INSTRUCTIONS FOR THE TASK: Copy the records below word for word, leaving out nothing.

DATASET EXTRACT:
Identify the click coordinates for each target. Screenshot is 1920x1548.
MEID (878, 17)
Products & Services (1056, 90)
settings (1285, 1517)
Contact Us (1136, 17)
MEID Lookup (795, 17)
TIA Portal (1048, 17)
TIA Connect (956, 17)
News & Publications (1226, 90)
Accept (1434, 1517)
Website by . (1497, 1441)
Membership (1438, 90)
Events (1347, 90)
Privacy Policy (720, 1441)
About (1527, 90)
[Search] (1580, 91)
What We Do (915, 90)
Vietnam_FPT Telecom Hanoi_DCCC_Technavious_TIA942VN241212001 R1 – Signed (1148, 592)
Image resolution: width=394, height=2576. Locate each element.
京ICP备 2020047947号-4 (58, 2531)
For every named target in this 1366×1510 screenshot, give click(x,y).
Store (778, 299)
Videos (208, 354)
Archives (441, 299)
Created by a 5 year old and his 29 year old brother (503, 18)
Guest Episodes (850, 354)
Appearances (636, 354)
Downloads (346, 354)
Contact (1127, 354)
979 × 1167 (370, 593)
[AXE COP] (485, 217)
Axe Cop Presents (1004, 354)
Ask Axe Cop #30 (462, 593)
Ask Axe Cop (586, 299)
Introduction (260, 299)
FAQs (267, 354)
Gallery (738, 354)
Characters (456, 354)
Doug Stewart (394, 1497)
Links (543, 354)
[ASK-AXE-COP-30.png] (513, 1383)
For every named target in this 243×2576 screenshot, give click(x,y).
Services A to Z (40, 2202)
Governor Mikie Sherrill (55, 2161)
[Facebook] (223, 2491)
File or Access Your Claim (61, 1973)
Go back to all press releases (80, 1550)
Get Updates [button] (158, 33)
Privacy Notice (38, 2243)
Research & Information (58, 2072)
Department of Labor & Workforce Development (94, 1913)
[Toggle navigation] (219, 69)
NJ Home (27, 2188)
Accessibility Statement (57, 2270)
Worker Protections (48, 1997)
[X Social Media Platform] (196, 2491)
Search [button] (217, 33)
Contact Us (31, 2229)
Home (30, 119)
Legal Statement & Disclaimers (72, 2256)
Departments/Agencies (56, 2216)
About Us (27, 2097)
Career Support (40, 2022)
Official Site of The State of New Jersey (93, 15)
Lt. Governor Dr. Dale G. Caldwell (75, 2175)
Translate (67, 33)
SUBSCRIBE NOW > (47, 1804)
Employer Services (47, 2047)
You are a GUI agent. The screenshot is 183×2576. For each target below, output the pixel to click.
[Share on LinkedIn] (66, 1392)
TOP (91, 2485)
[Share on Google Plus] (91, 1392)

RESPONSE:
Identify the click coordinates for each target. Screenshot is 1920x1548.
MEID (878, 17)
Products & Services (1056, 90)
settings (1285, 1517)
Contact Us (1136, 17)
MEID Lookup (795, 17)
TIA Portal (1048, 17)
TIA Connect (956, 17)
News & Publications (1226, 90)
Accept (1434, 1517)
Website by . (1497, 1441)
Membership (1438, 90)
Events (1347, 90)
Privacy Policy (720, 1441)
About (1527, 90)
[Search] (1580, 91)
What We Do (915, 90)
Vietnam_FPT Telecom Hanoi_DCCC_Technavious_TIA942VN241212001 R1 – Signed (1148, 592)
Image resolution: width=394, height=2576. Locate each element.
京ICP备 2020047947号-4 (58, 2531)
For every named target in this 1366×1510 screenshot, give click(x,y).
Store (778, 299)
Videos (208, 354)
Archives (441, 299)
Created by a 5 year old and his 29 year old brother (503, 18)
Guest Episodes (850, 354)
Appearances (636, 354)
Downloads (346, 354)
Contact (1127, 354)
979 × 1167 (370, 593)
[AXE COP] (485, 217)
Axe Cop Presents (1004, 354)
Ask Axe Cop #30 (462, 593)
Ask Axe Cop (586, 299)
Introduction (260, 299)
FAQs (267, 354)
Gallery (738, 354)
Characters (456, 354)
Doug Stewart (394, 1497)
Links (543, 354)
[ASK-AXE-COP-30.png] (513, 1383)
For every named target in this 243×2576 screenshot, give click(x,y).
Services A to Z (40, 2202)
Governor Mikie Sherrill (55, 2161)
[Facebook] (223, 2491)
File or Access Your Claim (61, 1973)
Go back to all press releases (80, 1550)
Get Updates [button] (158, 33)
Privacy Notice (38, 2243)
Research & Information (58, 2072)
Department of Labor & Workforce Development (94, 1913)
[Toggle navigation] (219, 69)
NJ Home (27, 2188)
Accessibility Statement (57, 2270)
Worker Protections (48, 1997)
[X Social Media Platform] (196, 2491)
Search [button] (217, 33)
Contact Us (31, 2229)
Home (30, 119)
Legal Statement & Disclaimers (72, 2256)
Departments/Agencies (56, 2216)
About Us (27, 2097)
Career Support (40, 2022)
Official Site of The State of New Jersey (93, 15)
Lt. Governor Dr. Dale G. Caldwell (75, 2175)
Translate (67, 33)
SUBSCRIBE NOW > (47, 1804)
Employer Services (47, 2047)
You are a GUI agent. The screenshot is 183×2576. For each target below, output the pixel to click.
[Share on LinkedIn] (66, 1392)
TOP (91, 2485)
[Share on Google Plus] (91, 1392)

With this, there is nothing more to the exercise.